- TO DO -
Your answer should be the complete set of entries, transcribed exactly.

Data excerpts

+++

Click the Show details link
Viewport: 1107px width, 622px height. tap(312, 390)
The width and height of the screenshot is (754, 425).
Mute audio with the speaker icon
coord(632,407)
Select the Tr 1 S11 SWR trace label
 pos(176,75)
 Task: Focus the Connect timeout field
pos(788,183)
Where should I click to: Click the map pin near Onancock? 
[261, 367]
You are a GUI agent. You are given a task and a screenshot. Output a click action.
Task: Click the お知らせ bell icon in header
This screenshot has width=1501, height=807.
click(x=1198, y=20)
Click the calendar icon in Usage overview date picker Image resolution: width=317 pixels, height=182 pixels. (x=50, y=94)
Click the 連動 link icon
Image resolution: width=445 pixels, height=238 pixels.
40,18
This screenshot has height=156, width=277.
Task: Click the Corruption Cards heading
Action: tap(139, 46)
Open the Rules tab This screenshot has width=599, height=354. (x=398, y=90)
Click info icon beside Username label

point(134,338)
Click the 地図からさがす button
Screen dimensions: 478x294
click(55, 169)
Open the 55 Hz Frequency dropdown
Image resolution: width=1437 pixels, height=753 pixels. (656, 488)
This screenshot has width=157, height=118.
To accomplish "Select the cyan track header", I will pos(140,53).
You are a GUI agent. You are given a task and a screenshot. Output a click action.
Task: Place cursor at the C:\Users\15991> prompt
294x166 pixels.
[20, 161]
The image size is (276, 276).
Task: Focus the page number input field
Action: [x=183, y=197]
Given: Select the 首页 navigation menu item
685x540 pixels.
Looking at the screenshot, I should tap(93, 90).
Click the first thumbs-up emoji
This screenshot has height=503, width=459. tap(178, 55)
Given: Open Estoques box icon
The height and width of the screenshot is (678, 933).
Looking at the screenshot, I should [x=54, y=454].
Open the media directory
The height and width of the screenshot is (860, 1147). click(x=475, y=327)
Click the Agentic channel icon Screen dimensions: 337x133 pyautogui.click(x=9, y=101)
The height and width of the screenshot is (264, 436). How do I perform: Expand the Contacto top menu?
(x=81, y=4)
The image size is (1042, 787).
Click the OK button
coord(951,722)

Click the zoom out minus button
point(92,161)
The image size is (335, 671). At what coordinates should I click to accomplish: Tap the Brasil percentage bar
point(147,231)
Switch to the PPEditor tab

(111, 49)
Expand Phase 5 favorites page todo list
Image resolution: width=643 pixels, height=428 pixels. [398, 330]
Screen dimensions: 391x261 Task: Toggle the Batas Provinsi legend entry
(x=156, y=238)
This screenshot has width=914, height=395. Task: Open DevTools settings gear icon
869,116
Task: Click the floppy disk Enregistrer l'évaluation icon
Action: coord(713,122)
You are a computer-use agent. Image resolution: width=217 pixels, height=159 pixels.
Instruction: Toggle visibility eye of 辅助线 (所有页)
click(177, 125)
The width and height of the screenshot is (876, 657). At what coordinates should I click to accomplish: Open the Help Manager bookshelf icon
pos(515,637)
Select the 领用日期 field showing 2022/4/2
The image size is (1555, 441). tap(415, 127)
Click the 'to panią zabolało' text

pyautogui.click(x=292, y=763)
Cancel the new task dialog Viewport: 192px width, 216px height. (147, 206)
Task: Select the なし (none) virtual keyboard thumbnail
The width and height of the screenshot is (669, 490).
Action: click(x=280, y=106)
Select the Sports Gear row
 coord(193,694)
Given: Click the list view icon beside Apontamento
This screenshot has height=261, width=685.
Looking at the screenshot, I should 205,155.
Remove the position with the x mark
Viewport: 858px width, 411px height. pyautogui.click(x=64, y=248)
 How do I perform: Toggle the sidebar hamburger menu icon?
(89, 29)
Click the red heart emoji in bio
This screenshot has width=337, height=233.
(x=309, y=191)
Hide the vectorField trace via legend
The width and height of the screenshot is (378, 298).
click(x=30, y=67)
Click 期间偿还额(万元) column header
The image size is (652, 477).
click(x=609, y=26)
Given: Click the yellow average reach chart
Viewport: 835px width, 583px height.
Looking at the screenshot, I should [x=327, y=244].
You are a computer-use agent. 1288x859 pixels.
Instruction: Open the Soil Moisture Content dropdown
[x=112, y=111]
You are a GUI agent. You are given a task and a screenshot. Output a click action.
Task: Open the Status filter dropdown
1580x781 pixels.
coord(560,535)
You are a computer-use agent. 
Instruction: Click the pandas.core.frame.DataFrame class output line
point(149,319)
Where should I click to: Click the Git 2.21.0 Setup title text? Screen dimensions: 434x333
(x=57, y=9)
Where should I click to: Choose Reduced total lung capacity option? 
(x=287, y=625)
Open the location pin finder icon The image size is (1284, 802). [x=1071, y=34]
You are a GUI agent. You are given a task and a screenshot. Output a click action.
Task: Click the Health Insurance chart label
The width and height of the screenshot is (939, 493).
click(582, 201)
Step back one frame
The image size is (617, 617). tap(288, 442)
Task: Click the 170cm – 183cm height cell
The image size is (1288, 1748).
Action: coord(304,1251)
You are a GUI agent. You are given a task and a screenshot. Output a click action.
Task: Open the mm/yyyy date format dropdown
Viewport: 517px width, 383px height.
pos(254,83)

+++

- SOLUTION FOR THIS TASK -
Click the Show details link
Viewport: 1107px width, 622px height. tap(312, 390)
The width and height of the screenshot is (754, 425).
Mute audio with the speaker icon
coord(632,407)
Select the Tr 1 S11 SWR trace label
 pos(176,75)
 Task: Focus the Connect timeout field
pos(788,183)
Where should I click to: Click the map pin near Onancock? 
[261, 367]
You are a GUI agent. You are given a task and a screenshot. Output a click action.
Task: Click the お知らせ bell icon in header
This screenshot has width=1501, height=807.
click(x=1198, y=20)
Click the calendar icon in Usage overview date picker Image resolution: width=317 pixels, height=182 pixels. (x=50, y=94)
Click the 連動 link icon
Image resolution: width=445 pixels, height=238 pixels.
40,18
This screenshot has height=156, width=277.
Task: Click the Corruption Cards heading
Action: tap(139, 46)
Open the Rules tab This screenshot has width=599, height=354. (x=398, y=90)
Click info icon beside Username label

point(134,338)
Click the 地図からさがす button
Screen dimensions: 478x294
click(55, 169)
Open the 55 Hz Frequency dropdown
Image resolution: width=1437 pixels, height=753 pixels. (656, 488)
This screenshot has width=157, height=118.
To accomplish "Select the cyan track header", I will pos(140,53).
You are a GUI agent. You are given a task and a screenshot. Output a click action.
Task: Place cursor at the C:\Users\15991> prompt
294x166 pixels.
[20, 161]
The image size is (276, 276).
Task: Focus the page number input field
Action: [x=183, y=197]
Given: Select the 首页 navigation menu item
685x540 pixels.
Looking at the screenshot, I should tap(93, 90).
Click the first thumbs-up emoji
This screenshot has height=503, width=459. tap(178, 55)
Given: Open Estoques box icon
The height and width of the screenshot is (678, 933).
Looking at the screenshot, I should [x=54, y=454].
Open the media directory
The height and width of the screenshot is (860, 1147). click(x=475, y=327)
Click the Agentic channel icon Screen dimensions: 337x133 pyautogui.click(x=9, y=101)
The height and width of the screenshot is (264, 436). How do I perform: Expand the Contacto top menu?
(x=81, y=4)
The image size is (1042, 787).
Click the OK button
coord(951,722)

Click the zoom out minus button
point(92,161)
The image size is (335, 671). At what coordinates should I click to accomplish: Tap the Brasil percentage bar
point(147,231)
Switch to the PPEditor tab

(111, 49)
Expand Phase 5 favorites page todo list
Image resolution: width=643 pixels, height=428 pixels. [398, 330]
Screen dimensions: 391x261 Task: Toggle the Batas Provinsi legend entry
(x=156, y=238)
This screenshot has width=914, height=395. Task: Open DevTools settings gear icon
869,116
Task: Click the floppy disk Enregistrer l'évaluation icon
Action: coord(713,122)
You are a computer-use agent. Image resolution: width=217 pixels, height=159 pixels.
Instruction: Toggle visibility eye of 辅助线 (所有页)
click(177, 125)
The width and height of the screenshot is (876, 657). At what coordinates should I click to accomplish: Open the Help Manager bookshelf icon
pos(515,637)
Select the 领用日期 field showing 2022/4/2
The image size is (1555, 441). tap(415, 127)
Click the 'to panią zabolało' text

pyautogui.click(x=292, y=763)
Cancel the new task dialog Viewport: 192px width, 216px height. (147, 206)
Task: Select the なし (none) virtual keyboard thumbnail
The width and height of the screenshot is (669, 490).
Action: click(x=280, y=106)
Select the Sports Gear row
 coord(193,694)
Given: Click the list view icon beside Apontamento
This screenshot has height=261, width=685.
Looking at the screenshot, I should 205,155.
Remove the position with the x mark
Viewport: 858px width, 411px height. pyautogui.click(x=64, y=248)
 How do I perform: Toggle the sidebar hamburger menu icon?
(89, 29)
Click the red heart emoji in bio
This screenshot has width=337, height=233.
(x=309, y=191)
Hide the vectorField trace via legend
The width and height of the screenshot is (378, 298).
click(x=30, y=67)
Click 期间偿还额(万元) column header
The image size is (652, 477).
click(x=609, y=26)
Given: Click the yellow average reach chart
Viewport: 835px width, 583px height.
Looking at the screenshot, I should [x=327, y=244].
You are a computer-use agent. 1288x859 pixels.
Instruction: Open the Soil Moisture Content dropdown
[x=112, y=111]
You are a GUI agent. You are given a task and a screenshot. Output a click action.
Task: Open the Status filter dropdown
1580x781 pixels.
coord(560,535)
You are a computer-use agent. 
Instruction: Click the pandas.core.frame.DataFrame class output line
point(149,319)
Where should I click to: Click the Git 2.21.0 Setup title text? Screen dimensions: 434x333
(x=57, y=9)
Where should I click to: Choose Reduced total lung capacity option? 
(x=287, y=625)
Open the location pin finder icon The image size is (1284, 802). [x=1071, y=34]
You are a GUI agent. You are given a task and a screenshot. Output a click action.
Task: Click the Health Insurance chart label
The width and height of the screenshot is (939, 493).
click(582, 201)
Step back one frame
The image size is (617, 617). tap(288, 442)
Task: Click the 170cm – 183cm height cell
The image size is (1288, 1748).
Action: coord(304,1251)
You are a GUI agent. You are given a task and a screenshot. Output a click action.
Task: Open the mm/yyyy date format dropdown
Viewport: 517px width, 383px height.
pos(254,83)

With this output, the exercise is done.